▶ Given instruction: Copy the listing verbatim from the line with "Add a custom" up to and including the line with "click(x=254, y=405)".

Entries for locating text and elements
++++++++++

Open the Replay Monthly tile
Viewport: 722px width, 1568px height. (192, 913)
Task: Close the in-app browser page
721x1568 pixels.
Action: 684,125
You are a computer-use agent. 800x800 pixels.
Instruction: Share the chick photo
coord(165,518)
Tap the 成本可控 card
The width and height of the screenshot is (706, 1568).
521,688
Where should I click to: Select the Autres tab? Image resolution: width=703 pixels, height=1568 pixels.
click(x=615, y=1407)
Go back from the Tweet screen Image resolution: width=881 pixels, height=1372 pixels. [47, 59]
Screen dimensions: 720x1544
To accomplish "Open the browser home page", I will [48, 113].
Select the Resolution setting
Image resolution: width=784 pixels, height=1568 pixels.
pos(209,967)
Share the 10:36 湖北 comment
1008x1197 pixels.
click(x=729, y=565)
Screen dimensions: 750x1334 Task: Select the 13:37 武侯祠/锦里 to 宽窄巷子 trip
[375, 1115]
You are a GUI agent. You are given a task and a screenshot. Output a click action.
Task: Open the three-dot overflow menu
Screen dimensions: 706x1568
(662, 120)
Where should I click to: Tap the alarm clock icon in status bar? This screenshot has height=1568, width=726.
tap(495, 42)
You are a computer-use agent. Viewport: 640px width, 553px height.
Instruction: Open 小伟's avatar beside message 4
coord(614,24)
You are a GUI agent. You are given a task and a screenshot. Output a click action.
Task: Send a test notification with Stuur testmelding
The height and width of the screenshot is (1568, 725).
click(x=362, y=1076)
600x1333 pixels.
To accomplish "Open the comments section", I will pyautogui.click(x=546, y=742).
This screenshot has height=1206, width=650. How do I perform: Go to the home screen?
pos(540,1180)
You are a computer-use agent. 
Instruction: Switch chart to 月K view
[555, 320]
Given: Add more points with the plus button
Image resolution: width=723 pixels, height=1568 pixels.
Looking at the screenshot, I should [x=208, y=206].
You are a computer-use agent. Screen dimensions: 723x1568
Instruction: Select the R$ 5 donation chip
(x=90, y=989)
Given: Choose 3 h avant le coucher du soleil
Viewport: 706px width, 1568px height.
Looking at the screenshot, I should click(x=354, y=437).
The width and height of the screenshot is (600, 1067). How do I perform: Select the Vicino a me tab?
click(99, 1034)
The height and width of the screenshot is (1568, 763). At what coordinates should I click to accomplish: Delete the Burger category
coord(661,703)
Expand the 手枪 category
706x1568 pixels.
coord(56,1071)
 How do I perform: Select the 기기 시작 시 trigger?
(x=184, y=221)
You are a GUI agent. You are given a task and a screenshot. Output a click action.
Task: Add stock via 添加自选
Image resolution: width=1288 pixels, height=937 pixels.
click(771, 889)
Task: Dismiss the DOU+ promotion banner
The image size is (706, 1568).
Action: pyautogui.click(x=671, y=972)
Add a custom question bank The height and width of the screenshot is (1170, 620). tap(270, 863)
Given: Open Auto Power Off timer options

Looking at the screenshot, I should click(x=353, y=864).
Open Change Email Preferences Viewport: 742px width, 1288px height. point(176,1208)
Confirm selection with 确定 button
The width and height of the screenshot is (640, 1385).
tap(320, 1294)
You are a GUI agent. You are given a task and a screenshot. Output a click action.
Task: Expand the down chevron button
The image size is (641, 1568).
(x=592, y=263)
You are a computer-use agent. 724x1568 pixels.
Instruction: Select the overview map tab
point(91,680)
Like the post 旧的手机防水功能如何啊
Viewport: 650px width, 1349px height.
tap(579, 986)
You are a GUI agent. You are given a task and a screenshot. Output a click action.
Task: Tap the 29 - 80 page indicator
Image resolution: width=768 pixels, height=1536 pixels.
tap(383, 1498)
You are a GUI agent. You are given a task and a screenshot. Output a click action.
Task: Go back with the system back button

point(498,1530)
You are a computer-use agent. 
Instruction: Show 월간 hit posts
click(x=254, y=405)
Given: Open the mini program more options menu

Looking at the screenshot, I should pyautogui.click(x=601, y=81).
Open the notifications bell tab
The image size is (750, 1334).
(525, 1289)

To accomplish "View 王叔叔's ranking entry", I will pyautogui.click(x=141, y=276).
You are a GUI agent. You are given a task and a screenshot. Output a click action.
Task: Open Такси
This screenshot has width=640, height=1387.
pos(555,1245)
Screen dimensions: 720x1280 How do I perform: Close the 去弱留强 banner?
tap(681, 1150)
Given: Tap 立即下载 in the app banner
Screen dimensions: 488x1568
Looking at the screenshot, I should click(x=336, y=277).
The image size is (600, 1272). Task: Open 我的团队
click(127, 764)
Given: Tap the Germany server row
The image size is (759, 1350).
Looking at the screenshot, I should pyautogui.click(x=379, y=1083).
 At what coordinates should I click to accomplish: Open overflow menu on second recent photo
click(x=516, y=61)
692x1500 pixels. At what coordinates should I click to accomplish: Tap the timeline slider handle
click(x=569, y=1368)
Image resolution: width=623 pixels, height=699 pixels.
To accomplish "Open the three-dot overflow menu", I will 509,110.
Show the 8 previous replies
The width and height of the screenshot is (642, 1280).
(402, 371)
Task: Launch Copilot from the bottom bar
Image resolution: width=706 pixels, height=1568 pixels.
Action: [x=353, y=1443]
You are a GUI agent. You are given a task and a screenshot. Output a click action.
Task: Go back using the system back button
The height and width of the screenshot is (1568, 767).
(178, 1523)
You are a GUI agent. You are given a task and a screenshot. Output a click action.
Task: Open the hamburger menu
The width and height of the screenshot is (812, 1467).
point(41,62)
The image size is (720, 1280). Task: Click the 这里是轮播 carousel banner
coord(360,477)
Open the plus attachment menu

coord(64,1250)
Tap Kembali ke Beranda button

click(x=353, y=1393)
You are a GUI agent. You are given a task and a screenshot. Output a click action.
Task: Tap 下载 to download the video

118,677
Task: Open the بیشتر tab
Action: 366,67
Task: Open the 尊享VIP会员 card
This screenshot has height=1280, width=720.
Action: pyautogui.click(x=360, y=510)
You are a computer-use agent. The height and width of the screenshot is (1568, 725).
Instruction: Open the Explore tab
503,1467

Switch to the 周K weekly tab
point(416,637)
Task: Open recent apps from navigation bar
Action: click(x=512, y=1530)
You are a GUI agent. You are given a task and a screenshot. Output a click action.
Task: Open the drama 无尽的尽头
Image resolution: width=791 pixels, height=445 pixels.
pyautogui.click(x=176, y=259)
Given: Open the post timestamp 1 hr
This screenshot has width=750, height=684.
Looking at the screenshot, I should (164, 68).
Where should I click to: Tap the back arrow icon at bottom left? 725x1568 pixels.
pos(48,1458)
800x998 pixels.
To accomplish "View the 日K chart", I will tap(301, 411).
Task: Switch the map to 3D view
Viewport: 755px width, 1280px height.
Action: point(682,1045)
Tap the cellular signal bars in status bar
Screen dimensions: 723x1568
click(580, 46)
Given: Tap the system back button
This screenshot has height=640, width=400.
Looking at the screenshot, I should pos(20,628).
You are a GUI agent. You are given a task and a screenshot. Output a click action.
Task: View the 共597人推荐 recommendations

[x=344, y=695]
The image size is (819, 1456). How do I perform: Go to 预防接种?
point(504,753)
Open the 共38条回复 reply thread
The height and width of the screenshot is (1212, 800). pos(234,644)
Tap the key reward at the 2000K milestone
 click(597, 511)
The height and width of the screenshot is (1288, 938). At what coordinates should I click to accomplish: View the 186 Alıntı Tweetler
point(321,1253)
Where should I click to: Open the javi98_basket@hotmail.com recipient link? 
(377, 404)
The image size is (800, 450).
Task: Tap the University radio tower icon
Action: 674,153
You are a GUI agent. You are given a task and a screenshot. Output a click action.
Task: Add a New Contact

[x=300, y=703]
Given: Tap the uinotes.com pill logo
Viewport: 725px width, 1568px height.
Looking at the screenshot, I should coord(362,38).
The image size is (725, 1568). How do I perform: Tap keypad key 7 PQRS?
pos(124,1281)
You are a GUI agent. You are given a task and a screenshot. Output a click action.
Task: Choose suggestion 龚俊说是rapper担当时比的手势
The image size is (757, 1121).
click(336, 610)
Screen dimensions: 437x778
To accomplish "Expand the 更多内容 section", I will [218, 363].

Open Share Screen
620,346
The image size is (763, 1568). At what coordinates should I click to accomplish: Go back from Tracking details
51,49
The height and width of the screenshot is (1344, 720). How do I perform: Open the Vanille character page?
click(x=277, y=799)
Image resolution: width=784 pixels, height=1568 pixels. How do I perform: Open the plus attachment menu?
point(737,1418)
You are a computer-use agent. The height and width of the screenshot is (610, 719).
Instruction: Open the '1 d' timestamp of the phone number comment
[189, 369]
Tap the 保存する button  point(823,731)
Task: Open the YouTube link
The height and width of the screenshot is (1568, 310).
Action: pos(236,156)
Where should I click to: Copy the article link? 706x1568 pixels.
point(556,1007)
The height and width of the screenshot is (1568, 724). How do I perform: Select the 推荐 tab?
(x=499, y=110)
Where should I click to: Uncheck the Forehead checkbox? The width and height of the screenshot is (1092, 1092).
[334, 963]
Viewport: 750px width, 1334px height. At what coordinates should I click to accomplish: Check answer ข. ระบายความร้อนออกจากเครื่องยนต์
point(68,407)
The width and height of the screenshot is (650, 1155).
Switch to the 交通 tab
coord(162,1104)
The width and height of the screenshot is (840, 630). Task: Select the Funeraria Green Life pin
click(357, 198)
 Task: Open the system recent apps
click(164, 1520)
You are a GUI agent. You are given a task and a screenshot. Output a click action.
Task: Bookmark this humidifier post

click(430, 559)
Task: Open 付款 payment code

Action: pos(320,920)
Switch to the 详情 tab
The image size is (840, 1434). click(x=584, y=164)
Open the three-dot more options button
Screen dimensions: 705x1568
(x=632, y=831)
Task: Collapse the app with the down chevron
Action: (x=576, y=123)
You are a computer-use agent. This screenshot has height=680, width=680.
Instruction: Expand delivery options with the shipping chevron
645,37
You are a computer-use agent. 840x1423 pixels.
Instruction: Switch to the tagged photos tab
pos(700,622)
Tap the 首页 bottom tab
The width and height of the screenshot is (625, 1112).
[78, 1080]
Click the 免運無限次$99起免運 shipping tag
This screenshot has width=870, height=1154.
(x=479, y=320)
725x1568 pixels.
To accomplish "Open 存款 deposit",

++++++++++

▶ Finished task:
Add a custom question bank The height and width of the screenshot is (1170, 620). tap(270, 863)
Given: Open Auto Power Off timer options

Looking at the screenshot, I should click(x=353, y=864).
Open Change Email Preferences Viewport: 742px width, 1288px height. point(176,1208)
Confirm selection with 确定 button
The width and height of the screenshot is (640, 1385).
tap(320, 1294)
You are a GUI agent. You are given a task and a screenshot. Output a click action.
Task: Expand the down chevron button
The image size is (641, 1568).
(x=592, y=263)
You are a computer-use agent. 724x1568 pixels.
Instruction: Select the overview map tab
point(91,680)
Like the post 旧的手机防水功能如何啊
Viewport: 650px width, 1349px height.
tap(579, 986)
You are a GUI agent. You are given a task and a screenshot. Output a click action.
Task: Tap the 29 - 80 page indicator
Image resolution: width=768 pixels, height=1536 pixels.
tap(383, 1498)
You are a GUI agent. You are given a task and a screenshot. Output a click action.
Task: Go back with the system back button

point(498,1530)
You are a computer-use agent. 
Instruction: Show 월간 hit posts
click(x=254, y=405)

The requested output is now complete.